A number of other research analysts also recently commented on the stock. Royal Bank Of Canada increased their price target on shares of Exchange Income from C$103.00 to C$133.00 and gave the company an “outperform” rating in a report on Thursday. ATB Cormark Capital Markets lifted their target price on Exchange Income from C$120.00 to C$125.00 and gave the stock a “buy” rating in a report on Thursday. BMO Capital Markets boosted their target price on Exchange Income from C$80.00 to C$100.00 and gave the company a “market perform” rating in a research report on Thursday. Desjardins raised their price target on Exchange Income from C$87.00 to C$102.00 and gave the stock a “buy” rating in a research report on Friday, January 23rd. Finally, TD Securities boosted their price objective on shares of Exchange Income from C$102.00 to C$125.00 and gave the company a “buy” rating in a research report on Thursday. One equities research analyst has rated the stock with a Strong Buy rating, eleven have issued a Buy rating and one has issued a Hold rating to the company’s stock. According to MarketBeat, the company currently has an average rating of “Buy” and a consensus target price of C$114.42.
Get Our Latest Stock Analysis on EIF
Exchange Income Trading Up 1.0%
Exchange Income (TSE:EIF – Get Free Report) last released its quarterly earnings data on Tuesday, February 24th. The company reported C$1.06 EPS for the quarter. Exchange Income had a net margin of 4.64% and a return on equity of 9.73%. The business had revenue of C$929.55 million during the quarter. Sell-side analysts anticipate that Exchange Income will post 3.9962963 earnings per share for the current fiscal year.

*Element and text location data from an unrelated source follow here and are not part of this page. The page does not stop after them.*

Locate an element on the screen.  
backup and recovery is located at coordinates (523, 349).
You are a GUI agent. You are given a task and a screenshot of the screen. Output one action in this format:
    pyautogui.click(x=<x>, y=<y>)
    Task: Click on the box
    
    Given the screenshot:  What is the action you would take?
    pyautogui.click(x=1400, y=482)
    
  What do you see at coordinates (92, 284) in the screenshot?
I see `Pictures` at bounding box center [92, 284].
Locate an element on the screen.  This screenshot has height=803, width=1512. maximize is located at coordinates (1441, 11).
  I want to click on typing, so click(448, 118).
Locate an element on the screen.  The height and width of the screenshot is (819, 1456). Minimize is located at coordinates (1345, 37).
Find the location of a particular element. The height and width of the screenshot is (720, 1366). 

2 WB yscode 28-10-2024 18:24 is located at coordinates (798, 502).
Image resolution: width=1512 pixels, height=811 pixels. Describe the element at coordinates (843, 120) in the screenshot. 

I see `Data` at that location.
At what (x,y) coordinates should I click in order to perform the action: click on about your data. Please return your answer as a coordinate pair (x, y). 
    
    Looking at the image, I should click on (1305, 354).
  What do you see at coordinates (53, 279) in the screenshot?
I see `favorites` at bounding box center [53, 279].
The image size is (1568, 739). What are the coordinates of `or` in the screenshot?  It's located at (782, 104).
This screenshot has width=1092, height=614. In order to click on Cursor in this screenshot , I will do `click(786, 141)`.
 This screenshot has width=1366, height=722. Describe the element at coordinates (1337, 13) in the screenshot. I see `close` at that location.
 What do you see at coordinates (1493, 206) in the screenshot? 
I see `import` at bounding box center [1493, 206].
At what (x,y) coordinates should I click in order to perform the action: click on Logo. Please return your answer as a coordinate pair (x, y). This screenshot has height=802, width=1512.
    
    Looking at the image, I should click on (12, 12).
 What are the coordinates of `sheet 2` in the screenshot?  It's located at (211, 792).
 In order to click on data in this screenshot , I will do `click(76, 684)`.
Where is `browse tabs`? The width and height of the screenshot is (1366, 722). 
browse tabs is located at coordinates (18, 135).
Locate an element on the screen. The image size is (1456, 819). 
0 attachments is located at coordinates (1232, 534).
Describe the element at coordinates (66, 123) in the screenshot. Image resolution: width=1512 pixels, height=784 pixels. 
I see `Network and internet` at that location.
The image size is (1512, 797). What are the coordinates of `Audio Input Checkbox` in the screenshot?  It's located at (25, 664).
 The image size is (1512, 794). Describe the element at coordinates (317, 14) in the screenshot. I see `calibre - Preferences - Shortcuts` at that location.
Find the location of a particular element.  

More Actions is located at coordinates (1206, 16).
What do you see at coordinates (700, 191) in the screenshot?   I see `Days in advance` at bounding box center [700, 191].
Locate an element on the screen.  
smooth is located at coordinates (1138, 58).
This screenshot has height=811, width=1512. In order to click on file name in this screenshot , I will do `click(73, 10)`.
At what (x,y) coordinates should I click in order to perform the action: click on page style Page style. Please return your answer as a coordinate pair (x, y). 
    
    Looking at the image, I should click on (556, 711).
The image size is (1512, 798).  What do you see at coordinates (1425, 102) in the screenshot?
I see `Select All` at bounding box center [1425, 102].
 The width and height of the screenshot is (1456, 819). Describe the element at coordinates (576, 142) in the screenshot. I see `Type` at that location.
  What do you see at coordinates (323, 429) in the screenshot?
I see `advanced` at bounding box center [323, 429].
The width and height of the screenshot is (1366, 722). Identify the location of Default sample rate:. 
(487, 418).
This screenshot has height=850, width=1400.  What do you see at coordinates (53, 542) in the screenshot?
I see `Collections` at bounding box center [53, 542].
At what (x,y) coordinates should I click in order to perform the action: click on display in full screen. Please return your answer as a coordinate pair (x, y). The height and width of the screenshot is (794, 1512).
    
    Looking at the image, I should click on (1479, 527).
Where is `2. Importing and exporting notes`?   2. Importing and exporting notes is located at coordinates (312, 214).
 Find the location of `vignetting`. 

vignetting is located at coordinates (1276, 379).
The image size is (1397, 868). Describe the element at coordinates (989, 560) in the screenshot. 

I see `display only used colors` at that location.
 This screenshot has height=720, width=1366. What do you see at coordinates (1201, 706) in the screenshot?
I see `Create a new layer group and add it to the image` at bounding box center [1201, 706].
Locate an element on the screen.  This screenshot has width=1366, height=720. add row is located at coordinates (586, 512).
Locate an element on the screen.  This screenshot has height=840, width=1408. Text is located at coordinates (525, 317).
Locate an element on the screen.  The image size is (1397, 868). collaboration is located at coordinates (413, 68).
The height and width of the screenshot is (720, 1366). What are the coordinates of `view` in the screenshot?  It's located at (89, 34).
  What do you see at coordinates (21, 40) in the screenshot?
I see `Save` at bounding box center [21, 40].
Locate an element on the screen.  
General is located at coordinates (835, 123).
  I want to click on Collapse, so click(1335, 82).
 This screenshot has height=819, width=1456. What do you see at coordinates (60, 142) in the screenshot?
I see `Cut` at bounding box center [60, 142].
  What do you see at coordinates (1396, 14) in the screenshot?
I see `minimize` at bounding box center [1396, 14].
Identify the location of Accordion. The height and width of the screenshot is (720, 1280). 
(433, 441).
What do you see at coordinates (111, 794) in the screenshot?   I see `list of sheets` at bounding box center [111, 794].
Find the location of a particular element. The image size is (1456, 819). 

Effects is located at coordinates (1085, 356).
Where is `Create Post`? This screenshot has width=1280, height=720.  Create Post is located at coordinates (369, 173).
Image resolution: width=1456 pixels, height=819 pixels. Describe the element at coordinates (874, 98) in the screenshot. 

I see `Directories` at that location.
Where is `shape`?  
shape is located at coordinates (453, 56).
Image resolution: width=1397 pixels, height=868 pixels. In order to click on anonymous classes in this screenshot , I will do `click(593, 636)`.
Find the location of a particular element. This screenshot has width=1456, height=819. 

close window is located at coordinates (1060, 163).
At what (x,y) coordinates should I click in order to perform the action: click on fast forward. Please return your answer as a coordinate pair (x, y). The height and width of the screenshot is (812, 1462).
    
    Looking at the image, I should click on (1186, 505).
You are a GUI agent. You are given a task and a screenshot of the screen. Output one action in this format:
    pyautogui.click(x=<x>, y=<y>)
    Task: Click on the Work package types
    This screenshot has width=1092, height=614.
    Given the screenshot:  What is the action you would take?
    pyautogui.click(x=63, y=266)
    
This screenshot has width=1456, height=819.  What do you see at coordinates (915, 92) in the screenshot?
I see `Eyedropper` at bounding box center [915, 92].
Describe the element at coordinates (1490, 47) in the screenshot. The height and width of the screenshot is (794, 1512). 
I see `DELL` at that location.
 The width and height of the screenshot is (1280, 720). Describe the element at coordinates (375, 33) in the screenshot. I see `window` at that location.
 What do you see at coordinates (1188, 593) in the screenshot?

Exchange Income News Summary
Here are the key news stories impacting Exchange Income this week:
- Positive Sentiment: Royal Bank of Canada raised its target from C$103 to C$133 and set an “outperform” rating (~22.4% upside). BayStreet.CA
- Positive Sentiment: Ventum Financial raised its target from C$110 to C$135 and issued a “buy” (~24.2% upside). BayStreet.CA TickerReport
- Positive Sentiment: TD Securities lifted its target from C$102 to C$125 and has a “buy” rating (~14.9% upside). BayStreet.CA
- Positive Sentiment: National Bank Financial increased its target from C$110 to C$125 and moved to “outperform” (~15.0% upside). BayStreet.CA
- Positive Sentiment: Canaccord Genuity raised its target from C$109 to C$116 with a “buy” rating (~6.6% upside). BayStreet.CA
- Positive Sentiment: Scotiabank moved its target from C$105 to C$121 and to “outperform” (~11.2% upside). BayStreet.CA
- Positive Sentiment: Raymond James lifted its target from C$110 to C$125 and set a “strong‑buy” (~~14.9% upside). BayStreet.CA TickerReport
- Positive Sentiment: ATB Cormark Capital Markets raised its target from C$120 to C$125 and holds a “buy” (~14.9% upside). BayStreet.CA
- Positive Sentiment: CIBC bumped its target from C$106 to C$120 and moved to “outperform” (~10.3% upside). BayStreet.CA
- Neutral Sentiment: Recent fundamentals: Q4 EPS C$1.06, revenue C$929.6M; trailing P/E ~39.6 and high debt‑to‑equity (~173.7%) — supportive revenues but valuation and leverage are items investors may weigh.
- Negative Sentiment: BMO Capital Markets raised its target from C$80 to C$100 but kept a “market perform” rating — the target implies ~8.1% downside versus the current share price, providing a counterpoint to the bullish consensus. BayStreet.CA
About Exchange Income
Exchange Income Corp is a diversified acquisition-oriented corporation focused on opportunities in two sectors, aerospace, aviation services and equipment, and manufacturing. The business plan of the corporation is to invest in profitable, well-established companies with strong cash flows operating in niche markets. Its Aerospace and Aviation segment is a key revenue driver, recognizes revenue from the provision of flight, flight ancillary services, and the sale or lease of aircraft and aftermarket parts.